Allora, il mercato fu contrariato dalle misure, giudicate blande, rispetto alle attese. La conseguenza di questa delusione è stata un rafforzamento del cambio euro-dollaro, spintosi fino a 1,13 e ancora del 2,5% più elevato del tasso-obiettivo informalmente perseguito dall’istituto per il 2016, pari a 1,09. Il tracollo delle quotazioni del petrolio fin sotto i 30 dollari contribuisce ad allontanare le prospettive di una risalita dell’inflazione al target di quasi il 2%. Ma quali stimoli potrà varare in più di quelli attuali la BCE a inizio marzo? Chiaramente, si tratterà non di individuare nuovi strumenti, bensì di potenziare ulteriormente il QE. Per prima cosa, notiamo che dall’ultimo board di gennaio, il mercato ha iniziato a riposizionarsi, tanto che la montagna dei bond governativi con rendimenti inferiori al -0,3% è cresciuta di un terzo a 1.220 miliardi di euro, circa un quinto del totale dei bond nell’Eurozona.      

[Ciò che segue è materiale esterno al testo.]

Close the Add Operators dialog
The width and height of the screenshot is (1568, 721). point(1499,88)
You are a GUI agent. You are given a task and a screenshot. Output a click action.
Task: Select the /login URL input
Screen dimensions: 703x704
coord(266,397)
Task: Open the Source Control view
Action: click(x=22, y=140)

Aumentano bond Eurozona con rendimenti negativi

Complessivamente, valgono più di 2.000 miliardi i titoli con rendimenti negativi, di cui il 40% sono quelli emessi dalla Germania e un terzo dalla Francia. La BCE non può acquistare bond con rendimenti inferiori al tasso sui depositi overnight, per cui è probabilissimo che sarà costretta a tagliare questi ultimi di almeno 10 punti base al -0,40%, in modo che si rendano acquistabili altri 400 miliardi di bond. Il mercato sta scommettendo su un taglio di 20 bp dei tassi overnight entro l’anno, ma gli analisti si mostrano più prudenti e ritengono scenderanno di 10 bp.

Intanto, i rendimenti a 2 anni stanno scendendo ai minimi storici in diversi paesi, come Austria, Belgio, Finlandia, Germania. I Bund su questa scadenza hanno visto scendere i loro rendimenti al minimo record del -0,557% nel corso della settimana scorsa, ma oggi risultano risaliti al -0,50%. Dall’ultimo board, il calo è stato di 10 bp. Analogo il trend per i rendimenti biennali francesi, in calo di 5 bp dall’annuncio ufficiale di un possibile aumento degli stimoli a marzo. Ma proprio la retorica accomodante dell’istituto rende quasi obbligata la strada del taglio dei tassi overnight, altrimenti il potenziamento degli acquisti sarebbe tecnicamente poco fattibile, a causa della carenza di bond con rendimenti accettabili, stando alle condizioni annesse al QE. Una cosa Draghi ha voluto precisare: non saranno acquistate le sofferenze bancarie, quasi rispondendo alle indiscrezioni circolate in questi giorni in Italia su una possibile azione in tal senso di Francoforte.